▶ **Required action**:
From the line containing "Where should I" to the last line of the listing, both included, copy every line exactly and drop the pictures.

▶ **Listed entries**:
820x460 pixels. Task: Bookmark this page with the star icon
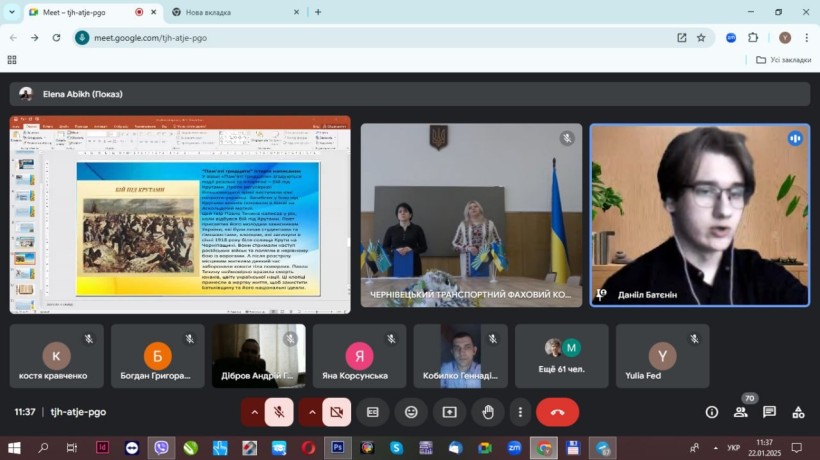click(x=701, y=37)
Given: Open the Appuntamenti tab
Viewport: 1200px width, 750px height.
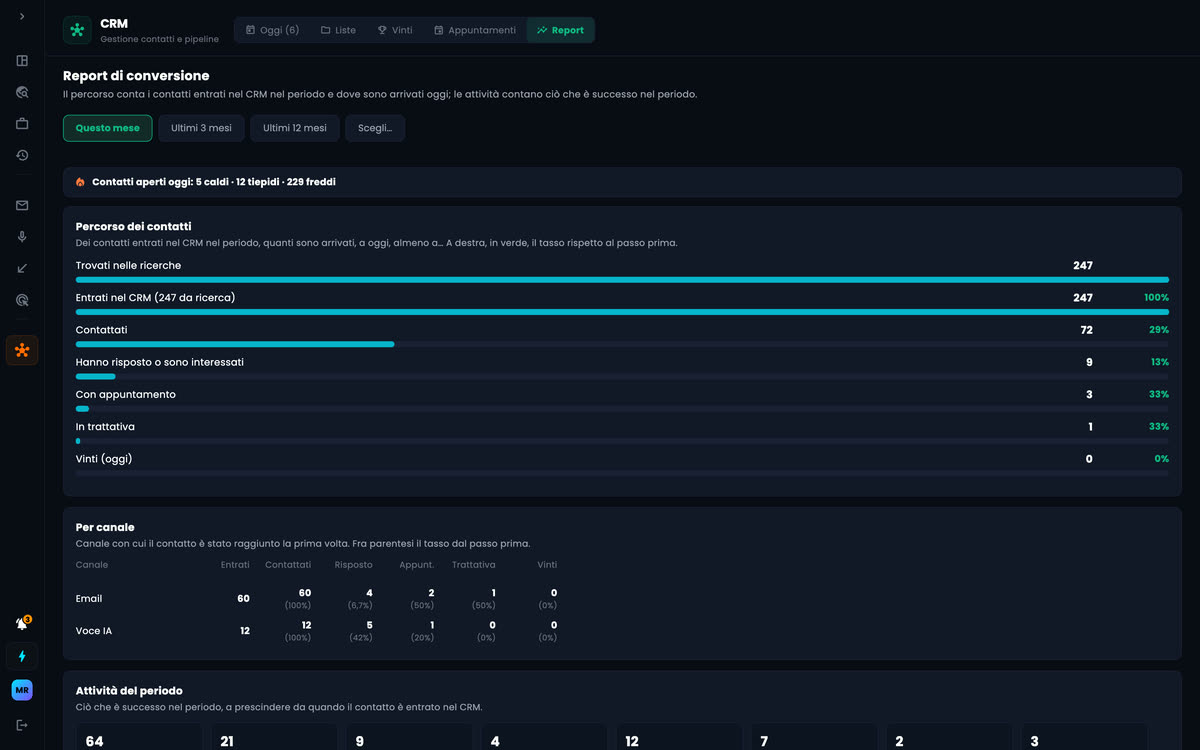Looking at the screenshot, I should click(475, 30).
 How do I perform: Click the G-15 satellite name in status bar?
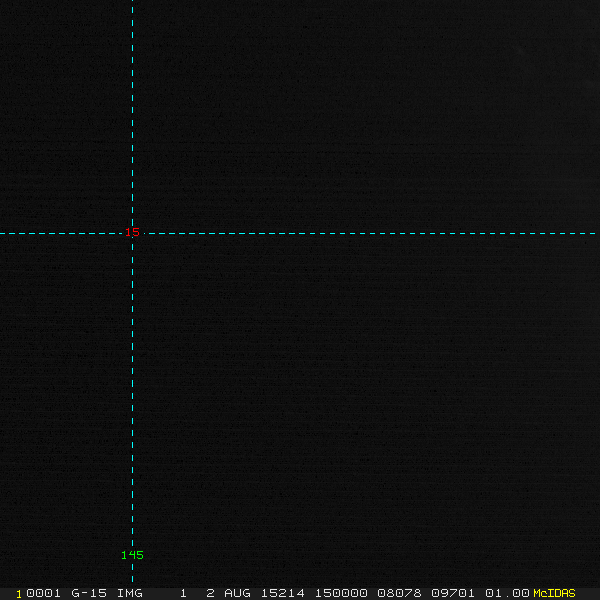click(x=88, y=593)
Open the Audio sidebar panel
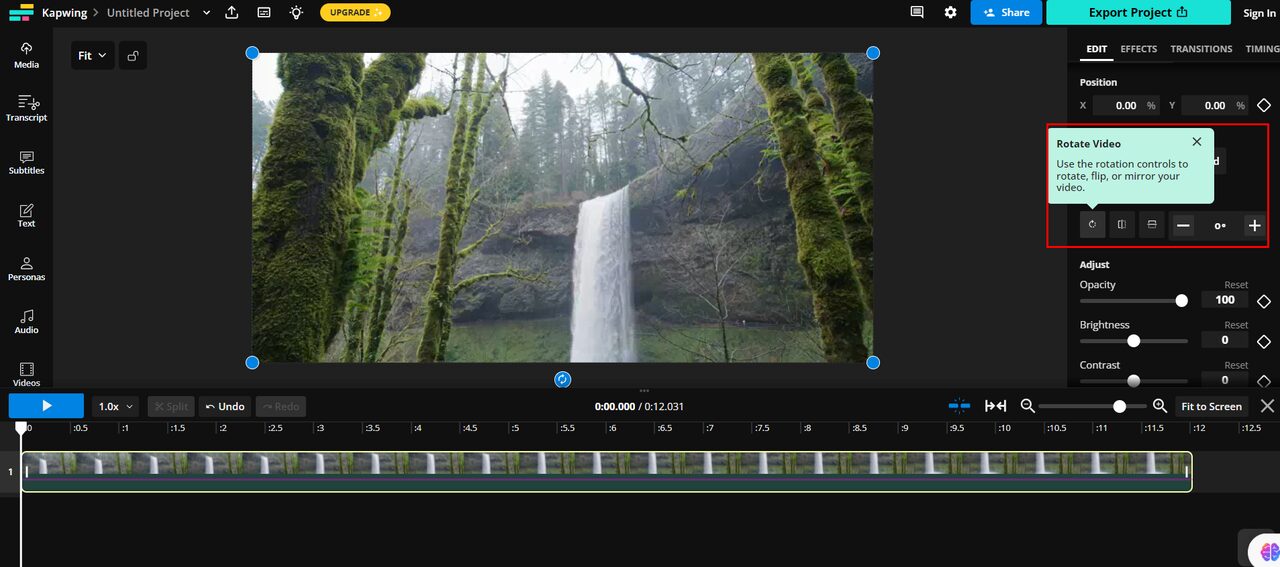1280x567 pixels. [26, 321]
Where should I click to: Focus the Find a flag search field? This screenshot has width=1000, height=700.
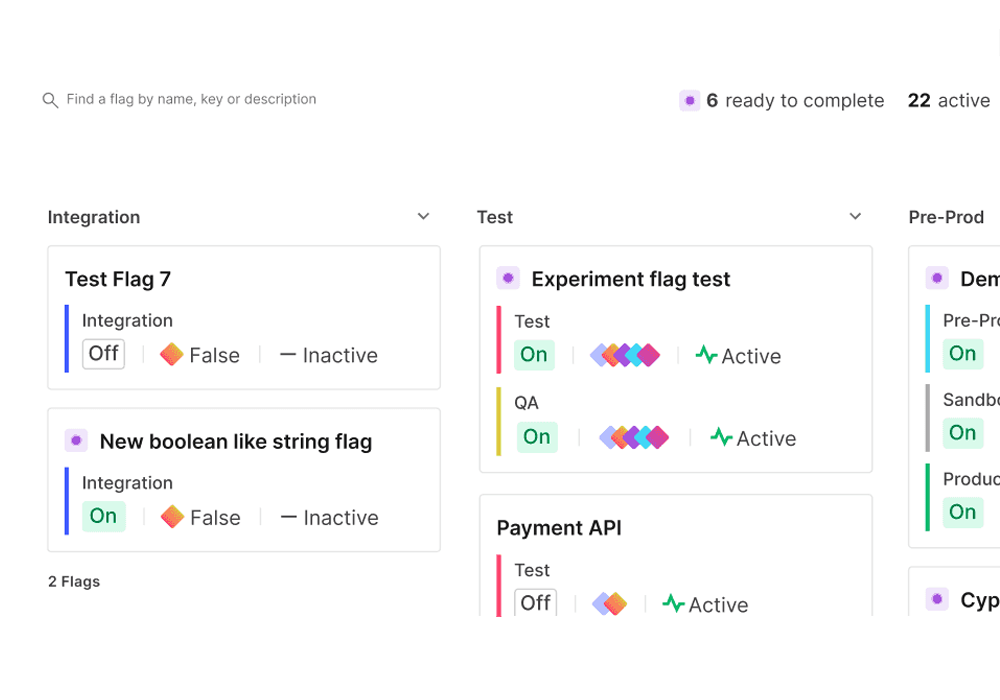point(191,99)
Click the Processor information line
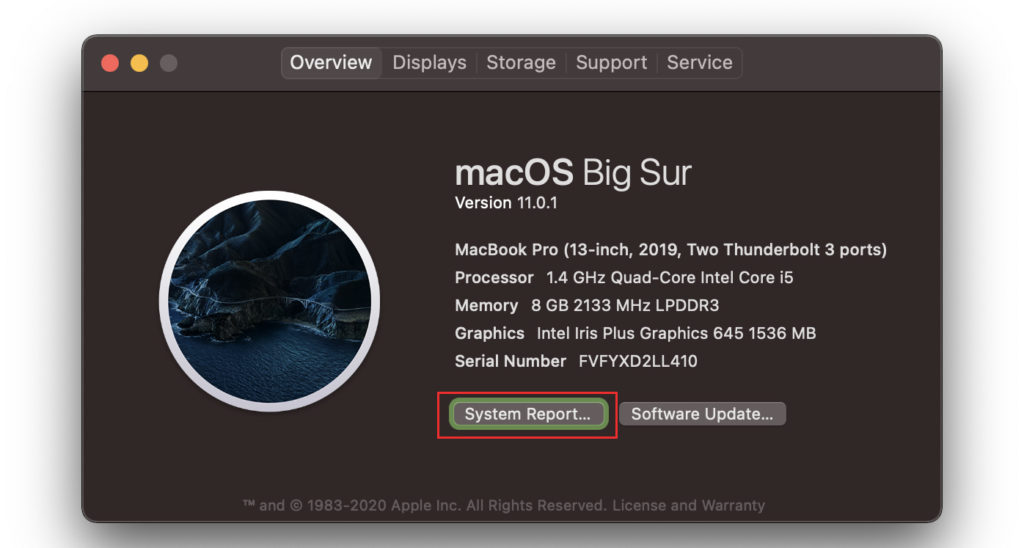The image size is (1024, 548). (624, 277)
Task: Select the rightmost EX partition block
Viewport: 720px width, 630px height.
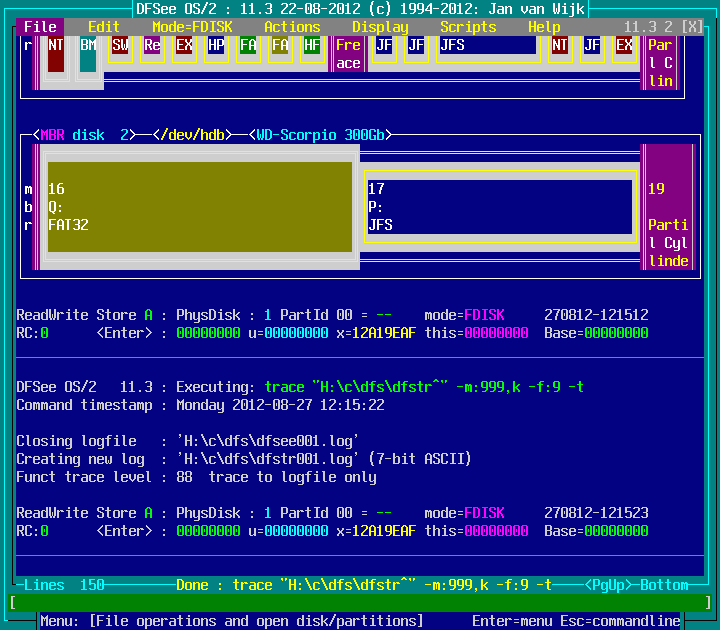Action: point(624,46)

▶ **Result below**:
Where should I click to: Focus the Find a flag search field? This screenshot has width=1000, height=700.
point(191,99)
Click the Processor information line
The image size is (1024, 548). (624, 277)
Task: Select the rightmost EX partition block
Viewport: 720px width, 630px height.
Action: point(624,46)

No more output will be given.